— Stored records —
= Beginning of Section =

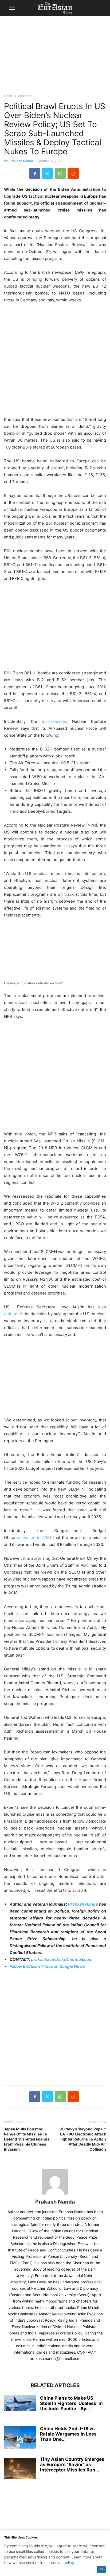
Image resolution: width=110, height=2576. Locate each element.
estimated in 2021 (34, 1537)
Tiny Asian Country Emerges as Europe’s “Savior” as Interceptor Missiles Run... (72, 2465)
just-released (54, 721)
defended (13, 1313)
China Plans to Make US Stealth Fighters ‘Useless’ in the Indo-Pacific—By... (71, 2403)
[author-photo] (55, 2194)
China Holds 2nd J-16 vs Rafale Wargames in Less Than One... (68, 2434)
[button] (12, 8)
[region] (55, 57)
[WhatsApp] (60, 173)
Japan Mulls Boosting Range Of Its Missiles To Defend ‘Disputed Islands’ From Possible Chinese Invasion (27, 2139)
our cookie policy (59, 2562)
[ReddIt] (73, 173)
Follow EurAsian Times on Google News (48, 1966)
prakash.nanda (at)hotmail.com (62, 1959)
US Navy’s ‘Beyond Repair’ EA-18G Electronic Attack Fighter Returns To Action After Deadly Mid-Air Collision (83, 2139)
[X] (47, 173)
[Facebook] (34, 173)
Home (8, 96)
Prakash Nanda (21, 161)
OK (101, 2569)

= End of Section =

Filter the entries down to the lines with the word "Missiles" in them.

Tiny Asian Country Emerges as Europe’s “Savior” as Interceptor Missiles Run... (72, 2465)
Japan Mulls Boosting Range Of Its Missiles To Defend ‘Disputed Islands’ From Possible Chinese Invasion (27, 2139)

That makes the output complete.